Thurs 22nd - Sat 24th September & Tues 27th September - Sat 1st October 1988
Directed by Jacquie Penrose
Tom Morrison is a good, kind, generous man, happy to sacrifice his own deepest ambitions to the needs of those around him. But crisis approaches in the shape of his middle years, his cowardice, and his daughter's dazzling fiance. When the crisis arrives, it shatters his life; will he find the courage to rebuild it?
This play was written in 1987 and highlights the dilemma of a middle-aged man threatened by his indecisiveness, his desires and his responsibilities. The plot centres around Tom and Stella Morrison, both of whom have a creative talent they love, which has taken second place to working at jobs neither them particularly enjoy. The play begins as Tom has decided to leave his job as a town-planner and concentrate on his drawing, with a view to making a living from it. Unfortunately his wife has the same intention with her writing - which up until now has just been a hobby. Matters are futher complicated when their daughter Laura announces she is getting married and when Tom's infidelity enters the equation. Love, ambition and responsibility blend in this contemporary romance by award-winning author (and Bench Theatre member) Jacquie Penrose.
This play was staged at Havant Arts Centre, East Street Havant - Bench Theatre's home since 1977.
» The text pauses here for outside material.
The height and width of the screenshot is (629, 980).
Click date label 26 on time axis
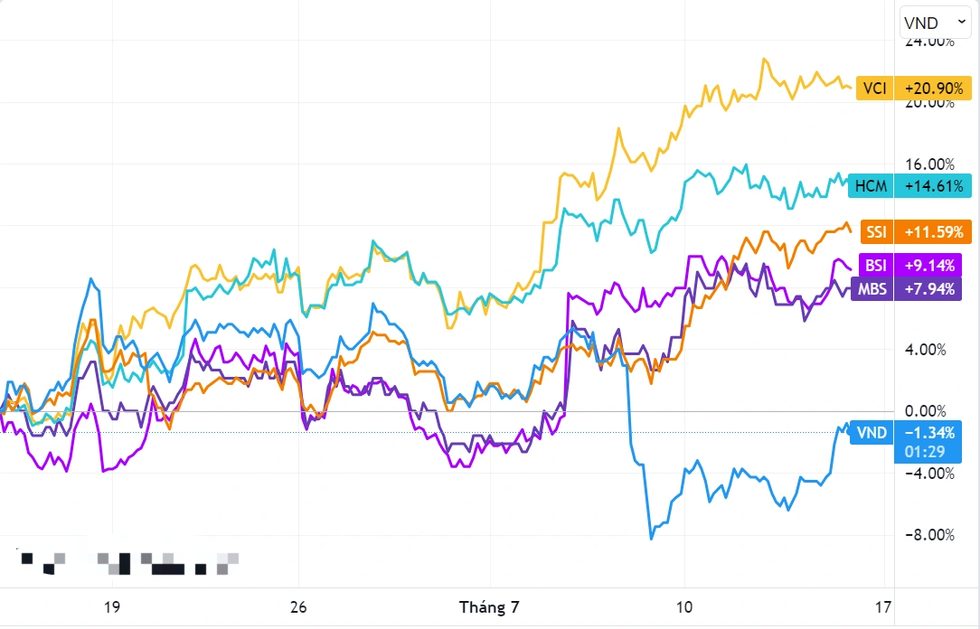tap(298, 607)
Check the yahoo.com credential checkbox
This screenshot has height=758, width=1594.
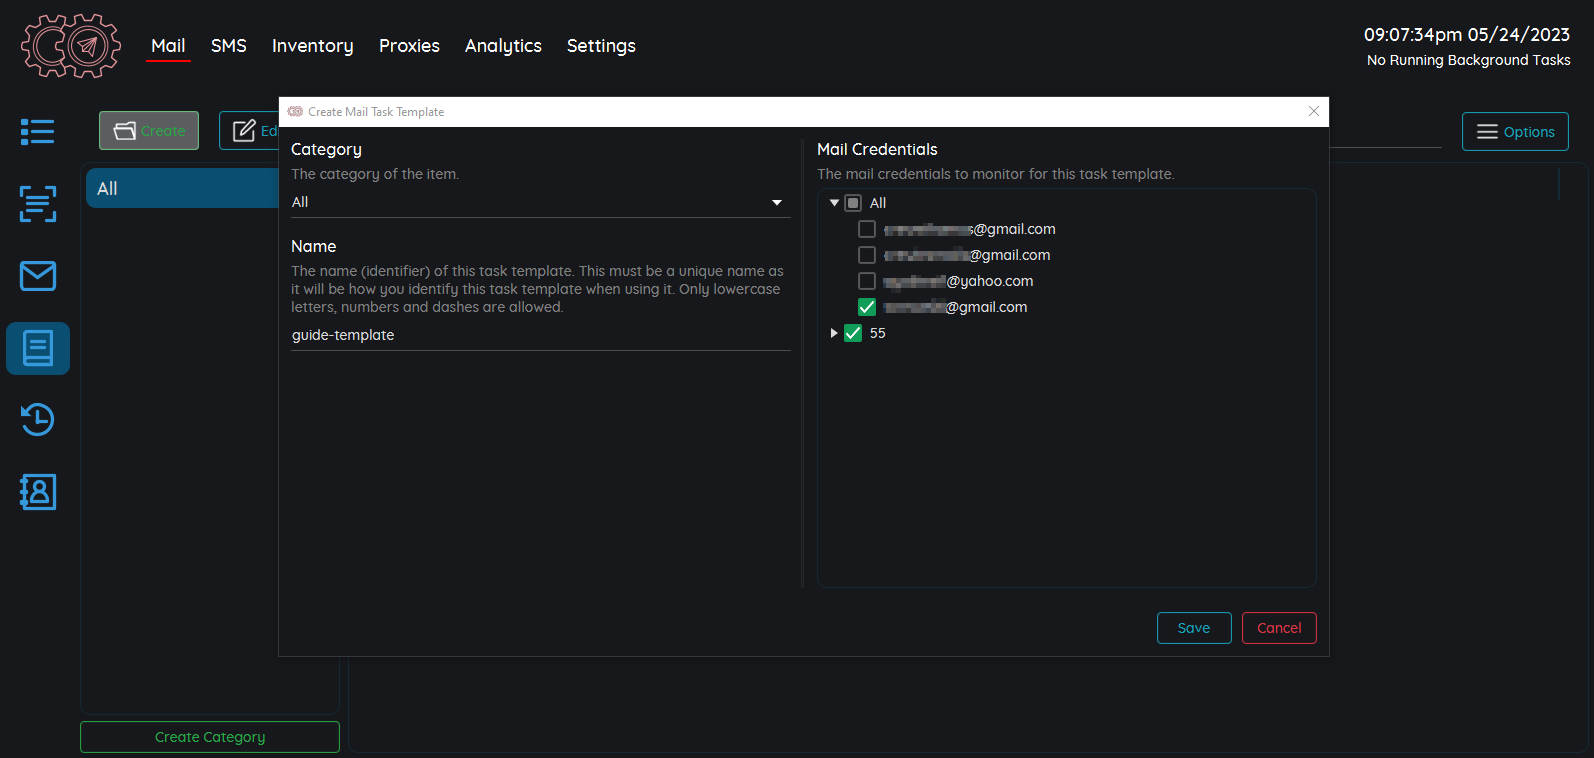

Tom Morrison | Pete Woodward |
Stella Morrison | Sally Stidever |
Laura Morrison | Justine Spencer |
Emma Marchant | Jude Salmon |
Keith Hermitage | Jim McCarthy |
Director | Jacquie Penrose |
Lighting | Ray Abbott |
Lighting Operation | Graham Scott, Peter Holding |
Poster Design | Pete Woodward |
Set Design | David Penrose |
Set Construction | David Hemsley-Brown, Vincent Adams |
Front of House | Peter Corrigan, Ingrid Corrigan |
Unlike a novel, a play cannot be produced in isolation; it has to be a co-operative exercise. Actors needs the writer's works or they have nothing to say; the writer needs the actor's voice or the play stays silent. The set builders give it shape, the lights are set, costumes assembled, posters distributed, envelopes stuffed and finally the audience arrives to complete the circuit. In this case, though, the co-operative effort went even further, back to the origins of the play itself. Early last year the Bench went on a trip to London to see 'The House of Barnarda Alba', and after the play we ended up in a pub. I got into conversation over a jar with Peter Woodward, and we began speculating on the possibility of taking a series of ideas that Pete has, scripting them, and then seeing the whole process right through to production. Even stone cold sober the idea seemed feasible, and slowly it began to take shape. In the end the task divided into Pete providing themes, ruthlessly perceptive criticism of the growing script, the lead performance, and me providing the plot, the script itself and direction of the production. Last November we gave it a rehearsed reading, after which I revised the script again. It went through the Bench's play selection process, dates were fixed, auditions held, the rest of the team assembled, and the production work began. So here we are, at the end of a long and, for me, rewarding journey from first pint to first night. The hard work of many people make a production possible, but in particular I would like to thank Pete Woodward, without whom this play would not exist at all.
Jacquie Penrose
Jacquie Penrose's new play opened at Havant last night and it was dreadful - not the play, or the cast, or the set which were all well up to the Bench's normally high standards and better than most comparable provincial theatres - but the lack of audience. 'A Perfect Gentle Knight' is a funny, powerful drama by an exceptional playwright whose perception of the human condition is sparklingly illustrated in her new play, yet less than half the seats in the theatre were full. The explanation must lie in too few people recognizing Ms Penrose's name as that of one of the best authors writing today.
'Gentle Knight' finds planning officer and part-time artist and adulterer Tom Morrison (Peter Woodward) - who inspired many of the play's original ideas) poised to ditch planning and take up his drawing as a living. But when his wife (Sally Stidever) announces she wants to give up her job to pursue writing full-time, Tom capitulates and is plunged into a mid-life crisis.
The situation is further complicated by their daughter (Justine Spencer), whose engagement to a garrulous "Big Banger" who works in the City electrifies her parents ("we're ecstatic" is Stella's sardonic comment). But creepy Keith (Jim McCarthy), whose devotion is to Mammon rather than the arts espoused by his proposed parents-in-law, has some revelations of his own to make which permanently disrupt the household.